Senin 01 Oct 2012 15:24 WIB

Sarkozy Perintahkan Bunuh Gaddafi, Benarkah? (2-habis)

Rep: Fernan Rahadi/ Red: Dewi Mardiani
Seorang warga Libya mengusung gambar Moamar Gaddafi saat muda dalam unjuk rasa di Benghazi
Foto: AP
Seorang warga Libya mengusung gambar Moamar Gaddafi saat muda dalam unjuk rasa di Benghazi

REPUBLIKA.CO.ID, Rami El Obeidi, mantan kepala hubungan internasional untuk dewan transisi Libya, mengatakan kepada Daily Mail bahwa dirinya mengetahui jika pemimpin Libya saat itu, Moamar Gaddafi telah dilacak melalui satelit telekomunikasinya saat ia berbicara dengan pemimpin Suriah, Bashar Al-Assad.

Menurutnya, Al Assad sengaja memberikan nomor telepon Gaddafi kepada pemerintah Prancis dengan harapan tekanan terhadap negaranya berkurang. "Dengan pertukaran informasi tersebut, Prancis memberikan janji untuk mengurangi tekanan politiknya kepada rezim Assad," kata mantan kepala intelijen asing pada pemberontakan yang melengserkan Gaddafi dari kekuasaan tersebut.

El Obeidi juga membenarkan bahwa pemerintah Prancis berperan sangat penting pada pembunuhan Gaddafi. Saat itu, kata dia, Prancis memberikan arahan kepada milisi Libya untuk menentukan lokasi Gaddafi sebelum akhirnya mereka berhasil menangkapnya di sebuah gorong-gorong di Sirte, Libya.

Intelijen Prancis mulai memonitor telepon satelit Gaddafi saat ia menelepon seorang loyalis seniornya, Yusuf Shakir dan Ahmed Jibril, seorang pemimpin milisi Palestina di Suriah. Dampaknya, intelijen Prancis bisa menentukan lokasi Gaddafi dan memonitor pergerakannya.

Meskipun saat itu intelijen Turki dan Inggris, termasuk Special Air Service (SAS), berada di Sirte, dan diinformasikan terkait rencana penyergapan Kaddafi, mereka tidak terlibat sama sekali di dalam operasi yang dinamai 'sebuah operasi eksklusif Prancis'. "Intelijen Prancis memainkan peranan penting terkait kematian Gaddafi, termasuk pembunuhannya," kata El Obeidi.
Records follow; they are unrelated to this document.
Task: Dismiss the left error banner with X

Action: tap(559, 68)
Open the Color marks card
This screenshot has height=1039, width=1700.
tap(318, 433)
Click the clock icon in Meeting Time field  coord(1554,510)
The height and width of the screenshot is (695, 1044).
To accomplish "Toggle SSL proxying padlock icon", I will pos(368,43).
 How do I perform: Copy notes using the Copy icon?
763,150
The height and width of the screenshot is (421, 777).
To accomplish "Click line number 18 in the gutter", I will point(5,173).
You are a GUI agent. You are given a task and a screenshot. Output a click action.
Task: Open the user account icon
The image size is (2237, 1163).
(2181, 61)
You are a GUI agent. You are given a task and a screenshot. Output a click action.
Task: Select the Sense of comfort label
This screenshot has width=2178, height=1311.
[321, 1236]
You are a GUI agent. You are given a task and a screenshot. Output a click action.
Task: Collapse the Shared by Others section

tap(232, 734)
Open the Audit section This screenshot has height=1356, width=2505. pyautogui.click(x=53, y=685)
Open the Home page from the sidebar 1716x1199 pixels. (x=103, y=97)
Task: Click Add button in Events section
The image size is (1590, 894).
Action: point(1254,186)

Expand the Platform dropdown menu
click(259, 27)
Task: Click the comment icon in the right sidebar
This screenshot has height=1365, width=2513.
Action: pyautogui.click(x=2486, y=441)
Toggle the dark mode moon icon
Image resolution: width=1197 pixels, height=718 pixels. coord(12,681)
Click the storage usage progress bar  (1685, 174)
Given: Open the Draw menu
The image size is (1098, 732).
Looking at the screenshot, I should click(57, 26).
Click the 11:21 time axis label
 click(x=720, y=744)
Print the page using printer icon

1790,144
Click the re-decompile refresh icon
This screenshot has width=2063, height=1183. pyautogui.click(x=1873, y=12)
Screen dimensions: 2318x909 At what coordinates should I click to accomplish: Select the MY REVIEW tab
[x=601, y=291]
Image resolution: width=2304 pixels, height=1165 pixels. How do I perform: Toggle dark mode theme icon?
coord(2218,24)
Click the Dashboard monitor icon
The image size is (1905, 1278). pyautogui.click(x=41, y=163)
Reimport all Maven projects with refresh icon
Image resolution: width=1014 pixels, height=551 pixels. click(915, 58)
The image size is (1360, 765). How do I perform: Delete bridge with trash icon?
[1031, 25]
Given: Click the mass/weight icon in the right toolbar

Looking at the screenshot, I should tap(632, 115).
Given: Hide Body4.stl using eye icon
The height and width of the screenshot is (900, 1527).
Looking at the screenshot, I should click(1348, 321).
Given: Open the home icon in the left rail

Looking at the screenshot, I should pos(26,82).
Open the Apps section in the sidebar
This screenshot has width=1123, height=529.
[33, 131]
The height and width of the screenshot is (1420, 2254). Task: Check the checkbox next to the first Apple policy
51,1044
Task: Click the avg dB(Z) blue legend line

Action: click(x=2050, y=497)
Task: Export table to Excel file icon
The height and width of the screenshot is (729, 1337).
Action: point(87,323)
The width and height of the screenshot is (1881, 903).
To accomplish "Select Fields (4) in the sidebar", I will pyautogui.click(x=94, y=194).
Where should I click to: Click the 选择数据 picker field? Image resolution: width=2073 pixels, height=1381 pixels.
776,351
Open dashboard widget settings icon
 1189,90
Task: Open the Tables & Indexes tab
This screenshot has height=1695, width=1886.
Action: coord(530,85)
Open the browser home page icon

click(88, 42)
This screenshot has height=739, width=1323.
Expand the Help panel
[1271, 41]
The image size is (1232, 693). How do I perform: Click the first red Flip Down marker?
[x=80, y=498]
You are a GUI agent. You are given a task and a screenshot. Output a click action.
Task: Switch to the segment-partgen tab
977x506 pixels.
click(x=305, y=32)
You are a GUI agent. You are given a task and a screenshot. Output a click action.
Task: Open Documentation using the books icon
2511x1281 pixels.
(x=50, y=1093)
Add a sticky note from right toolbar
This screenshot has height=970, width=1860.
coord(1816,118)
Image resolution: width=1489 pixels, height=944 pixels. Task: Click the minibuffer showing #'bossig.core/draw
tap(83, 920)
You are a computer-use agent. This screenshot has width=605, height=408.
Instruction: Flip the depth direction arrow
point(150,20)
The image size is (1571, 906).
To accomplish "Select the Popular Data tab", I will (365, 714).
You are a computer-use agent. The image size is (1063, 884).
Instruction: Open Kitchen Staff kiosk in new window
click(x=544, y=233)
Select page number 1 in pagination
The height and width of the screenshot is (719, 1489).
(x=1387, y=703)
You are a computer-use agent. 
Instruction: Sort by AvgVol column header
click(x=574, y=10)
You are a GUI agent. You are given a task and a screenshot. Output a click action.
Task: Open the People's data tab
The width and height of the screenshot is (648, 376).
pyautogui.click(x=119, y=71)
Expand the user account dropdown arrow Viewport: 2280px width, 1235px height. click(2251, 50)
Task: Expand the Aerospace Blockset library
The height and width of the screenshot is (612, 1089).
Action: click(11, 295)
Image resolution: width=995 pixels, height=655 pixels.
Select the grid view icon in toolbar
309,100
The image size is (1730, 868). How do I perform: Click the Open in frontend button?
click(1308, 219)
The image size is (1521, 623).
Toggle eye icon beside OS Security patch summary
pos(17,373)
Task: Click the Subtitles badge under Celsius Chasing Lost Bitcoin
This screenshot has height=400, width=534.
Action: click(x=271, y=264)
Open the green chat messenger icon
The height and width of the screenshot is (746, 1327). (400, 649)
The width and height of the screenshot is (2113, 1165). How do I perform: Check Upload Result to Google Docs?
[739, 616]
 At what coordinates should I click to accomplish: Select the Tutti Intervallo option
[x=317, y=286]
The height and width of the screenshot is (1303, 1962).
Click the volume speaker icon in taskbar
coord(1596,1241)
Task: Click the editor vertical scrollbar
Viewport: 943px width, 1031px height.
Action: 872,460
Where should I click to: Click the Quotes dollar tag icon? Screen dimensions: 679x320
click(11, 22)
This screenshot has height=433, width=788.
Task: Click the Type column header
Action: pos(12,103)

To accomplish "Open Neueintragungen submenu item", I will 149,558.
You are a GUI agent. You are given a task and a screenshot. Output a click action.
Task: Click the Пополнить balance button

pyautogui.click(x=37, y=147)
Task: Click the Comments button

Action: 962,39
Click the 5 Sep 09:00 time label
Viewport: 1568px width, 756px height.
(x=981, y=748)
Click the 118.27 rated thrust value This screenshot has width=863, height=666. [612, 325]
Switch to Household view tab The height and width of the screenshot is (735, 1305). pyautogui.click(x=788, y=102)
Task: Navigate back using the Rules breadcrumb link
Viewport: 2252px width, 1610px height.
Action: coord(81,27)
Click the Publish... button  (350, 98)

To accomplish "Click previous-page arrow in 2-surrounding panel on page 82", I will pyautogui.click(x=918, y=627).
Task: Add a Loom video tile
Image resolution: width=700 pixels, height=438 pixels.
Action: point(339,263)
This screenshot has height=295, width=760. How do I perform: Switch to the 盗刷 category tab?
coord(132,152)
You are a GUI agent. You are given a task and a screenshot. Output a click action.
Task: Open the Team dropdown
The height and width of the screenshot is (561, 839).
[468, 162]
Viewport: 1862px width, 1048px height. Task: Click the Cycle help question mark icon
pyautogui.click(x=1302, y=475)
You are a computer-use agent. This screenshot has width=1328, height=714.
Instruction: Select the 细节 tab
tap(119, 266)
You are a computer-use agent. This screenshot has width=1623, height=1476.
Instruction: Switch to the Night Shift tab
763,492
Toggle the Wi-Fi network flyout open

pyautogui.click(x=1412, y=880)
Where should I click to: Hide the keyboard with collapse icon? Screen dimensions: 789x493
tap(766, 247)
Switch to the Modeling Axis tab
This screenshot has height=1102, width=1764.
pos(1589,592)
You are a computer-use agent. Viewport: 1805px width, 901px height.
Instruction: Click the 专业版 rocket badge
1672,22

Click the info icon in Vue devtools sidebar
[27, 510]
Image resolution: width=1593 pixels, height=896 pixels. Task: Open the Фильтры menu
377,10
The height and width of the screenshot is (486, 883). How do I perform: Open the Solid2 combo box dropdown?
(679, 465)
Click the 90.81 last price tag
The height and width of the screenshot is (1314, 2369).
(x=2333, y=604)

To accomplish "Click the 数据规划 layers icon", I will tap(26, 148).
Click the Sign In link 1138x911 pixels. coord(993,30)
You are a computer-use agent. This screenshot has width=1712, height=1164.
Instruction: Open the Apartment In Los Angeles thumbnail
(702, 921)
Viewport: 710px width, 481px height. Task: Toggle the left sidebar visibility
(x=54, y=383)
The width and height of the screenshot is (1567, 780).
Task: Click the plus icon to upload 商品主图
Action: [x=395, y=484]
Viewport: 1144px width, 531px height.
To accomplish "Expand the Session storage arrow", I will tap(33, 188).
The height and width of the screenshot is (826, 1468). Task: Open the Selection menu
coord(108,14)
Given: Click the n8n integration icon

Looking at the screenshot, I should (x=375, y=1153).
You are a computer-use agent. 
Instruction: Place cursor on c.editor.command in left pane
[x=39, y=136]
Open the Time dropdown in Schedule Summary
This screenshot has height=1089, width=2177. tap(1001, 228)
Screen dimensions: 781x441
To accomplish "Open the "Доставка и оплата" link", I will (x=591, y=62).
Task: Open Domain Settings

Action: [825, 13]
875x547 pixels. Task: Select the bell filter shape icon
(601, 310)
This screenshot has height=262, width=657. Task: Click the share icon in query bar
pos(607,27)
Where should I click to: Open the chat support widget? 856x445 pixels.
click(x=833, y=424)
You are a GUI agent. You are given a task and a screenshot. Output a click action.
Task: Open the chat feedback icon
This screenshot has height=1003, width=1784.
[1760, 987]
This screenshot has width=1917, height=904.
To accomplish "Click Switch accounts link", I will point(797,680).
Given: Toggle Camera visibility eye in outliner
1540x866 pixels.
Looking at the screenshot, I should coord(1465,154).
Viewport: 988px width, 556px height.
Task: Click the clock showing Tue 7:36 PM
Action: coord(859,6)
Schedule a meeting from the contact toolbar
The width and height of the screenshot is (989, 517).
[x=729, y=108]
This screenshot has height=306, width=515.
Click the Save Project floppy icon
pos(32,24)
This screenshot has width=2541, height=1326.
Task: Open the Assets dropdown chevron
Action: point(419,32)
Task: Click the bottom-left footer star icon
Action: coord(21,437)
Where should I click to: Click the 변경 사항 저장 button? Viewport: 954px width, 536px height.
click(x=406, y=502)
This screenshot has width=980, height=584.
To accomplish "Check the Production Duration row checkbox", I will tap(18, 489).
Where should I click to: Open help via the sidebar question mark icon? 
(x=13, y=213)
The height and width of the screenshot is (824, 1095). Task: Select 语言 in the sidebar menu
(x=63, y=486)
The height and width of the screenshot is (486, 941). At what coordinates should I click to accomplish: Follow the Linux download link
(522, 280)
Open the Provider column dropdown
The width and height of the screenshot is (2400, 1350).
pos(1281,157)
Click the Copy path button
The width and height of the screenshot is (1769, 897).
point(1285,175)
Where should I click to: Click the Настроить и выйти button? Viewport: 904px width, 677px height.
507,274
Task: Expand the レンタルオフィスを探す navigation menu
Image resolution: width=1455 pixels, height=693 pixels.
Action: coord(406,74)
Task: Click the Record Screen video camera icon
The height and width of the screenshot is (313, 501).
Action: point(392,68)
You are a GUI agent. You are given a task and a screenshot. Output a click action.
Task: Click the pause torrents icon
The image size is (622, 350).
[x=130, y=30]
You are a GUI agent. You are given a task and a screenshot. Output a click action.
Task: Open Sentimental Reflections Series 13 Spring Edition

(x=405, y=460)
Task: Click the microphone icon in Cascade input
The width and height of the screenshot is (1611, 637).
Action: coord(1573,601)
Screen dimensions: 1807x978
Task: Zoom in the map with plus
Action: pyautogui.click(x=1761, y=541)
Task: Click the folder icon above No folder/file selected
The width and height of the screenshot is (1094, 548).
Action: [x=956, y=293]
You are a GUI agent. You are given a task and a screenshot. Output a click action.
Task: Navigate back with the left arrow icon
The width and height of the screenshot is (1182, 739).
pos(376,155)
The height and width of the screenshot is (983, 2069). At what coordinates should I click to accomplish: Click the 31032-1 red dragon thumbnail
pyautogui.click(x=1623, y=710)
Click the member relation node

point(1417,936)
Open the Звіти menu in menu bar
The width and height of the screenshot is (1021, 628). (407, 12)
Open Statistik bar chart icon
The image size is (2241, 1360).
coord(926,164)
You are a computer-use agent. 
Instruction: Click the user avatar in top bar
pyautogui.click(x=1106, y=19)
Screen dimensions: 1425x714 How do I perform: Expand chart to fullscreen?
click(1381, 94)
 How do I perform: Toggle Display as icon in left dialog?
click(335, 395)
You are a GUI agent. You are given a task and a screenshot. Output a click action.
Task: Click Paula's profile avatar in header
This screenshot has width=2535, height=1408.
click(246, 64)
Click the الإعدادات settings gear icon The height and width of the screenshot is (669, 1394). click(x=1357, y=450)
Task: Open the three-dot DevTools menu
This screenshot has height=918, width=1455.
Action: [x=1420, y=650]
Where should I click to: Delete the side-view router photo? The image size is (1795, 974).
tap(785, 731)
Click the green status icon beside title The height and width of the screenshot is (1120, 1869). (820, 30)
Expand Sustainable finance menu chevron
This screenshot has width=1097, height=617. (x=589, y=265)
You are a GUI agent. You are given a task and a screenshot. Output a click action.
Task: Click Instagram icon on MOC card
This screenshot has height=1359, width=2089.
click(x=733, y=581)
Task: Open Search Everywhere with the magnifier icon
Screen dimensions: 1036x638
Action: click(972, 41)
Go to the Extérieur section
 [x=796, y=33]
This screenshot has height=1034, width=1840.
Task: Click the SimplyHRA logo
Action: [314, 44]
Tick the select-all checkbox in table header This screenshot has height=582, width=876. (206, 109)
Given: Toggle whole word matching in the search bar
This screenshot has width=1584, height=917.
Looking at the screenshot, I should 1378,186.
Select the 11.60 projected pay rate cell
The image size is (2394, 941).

Laporan terbaru terkait kematian Gaddafi tersebut diperkirakan akan mempermalukan NATO, yang sejak awal menyatakan tidak menargetkan individu dalam operasi militernya ke Libya. Jet NATO memang merupakan yang pertama kalinya melakukan tembakan ke konvoi Gaddafi di Sirte dan membuat Gaddafi, yang berada dalam kondisi terluka, bersembunyi ke sebuah gorong-gorong bersama para pengawalnya.

Sebelumnya, Ben Omran Shaaban, pemuda berusia 22 tahun yang berada dalam kelompok penyerang Gaddafi, mengaku telah membunuh pemimpin Libya tersebut. Pemuda itu kemudian dilaporkan tewas di sebuah rumah sakit di Prancis pekan lalu. Ia sebelumnya dilaporkan dipukuli oleh para loyalis Gaddafi sebelum ditembak sebanyak dua kali.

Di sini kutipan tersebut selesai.